We sincerely thank the reviewer for their positive and constructive feedback. We are glad they found our analysis of the mode collapse problem well-posed and convincing. We are also glad they appreciated our principled solution and found our experiments comprehensive.
We address their comments and questions below:
Missing Baselines: We thank the reviewer for the suggestion that including more thorough baselines would provide additional context for evaluating our method's performance. We have already implemented and will include full results comparing against top-k, top-p, and min-p sampling in the camera-ready version. We have updated Figure 2 with complete min-p experiments and will add additional results as they finish.

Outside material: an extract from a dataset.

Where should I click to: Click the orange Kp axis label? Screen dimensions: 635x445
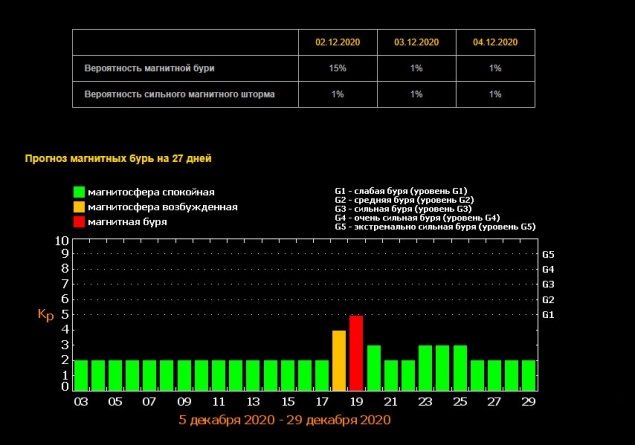tap(44, 315)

Preliminary results show DPL outperforms min-p sampling on the embedding and logical disagreement metrics, especially at high temperatures. However, on the content diversity metric, min-p performs slightly better than DPL. This is related to the non-monotonicity of this metric at higher temperatures. This is where DPL shines, and thus DPL looks worse on this metric. We discuss this in the next section of this review.

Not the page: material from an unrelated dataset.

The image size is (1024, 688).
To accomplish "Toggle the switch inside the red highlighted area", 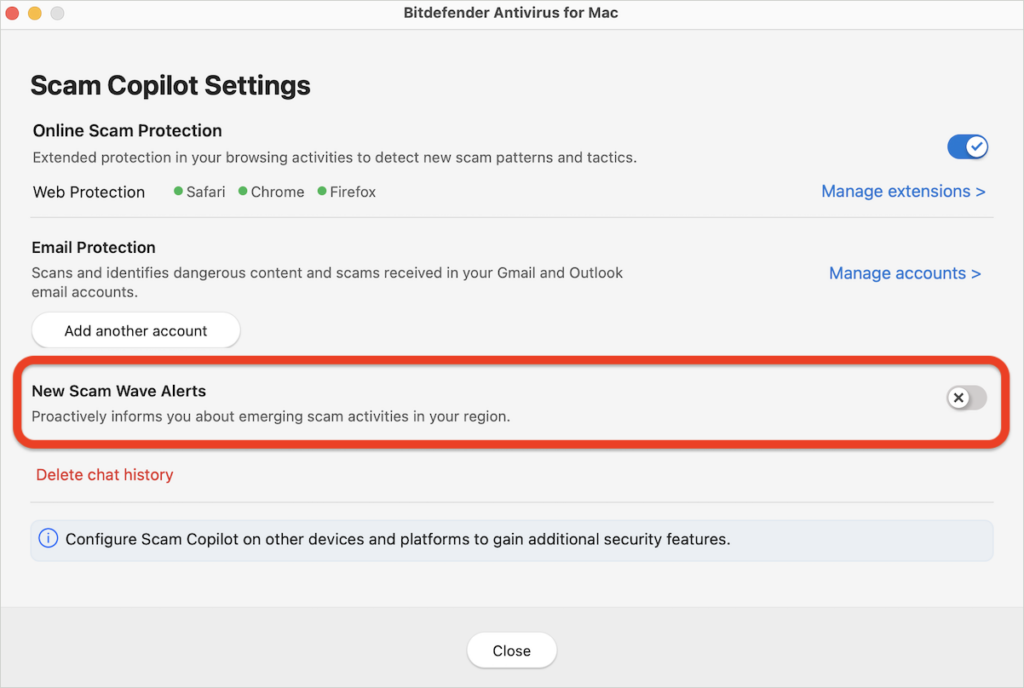I will (x=966, y=397).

Regarding REINFORCE, we note that recent work replacing PPO with REINFORCE for LLM alignment (e.g., Wei et al. 2024) still incorporates KL regularization in the RL objective. However, if the reviewer had a specific REINFORCE variant in mind that excludes KL terms, we would be very interested in potentially including it as an additional baseline.
Points Below the Pareto Frontier (Figure 2): The reviewer raises a good point about the apparent brittleness suggested by points far below the Pareto frontier. These points reflect a phenomenon where high temperatures can actually decrease measured diversity on certain prompt-based metrics. This causes them to appear below the Pareto curve instead of to the right of it. Specifically:
- Content, surface form, and perspective diversity metrics (Appendix B) show non-monotonic relationships with high temperatures.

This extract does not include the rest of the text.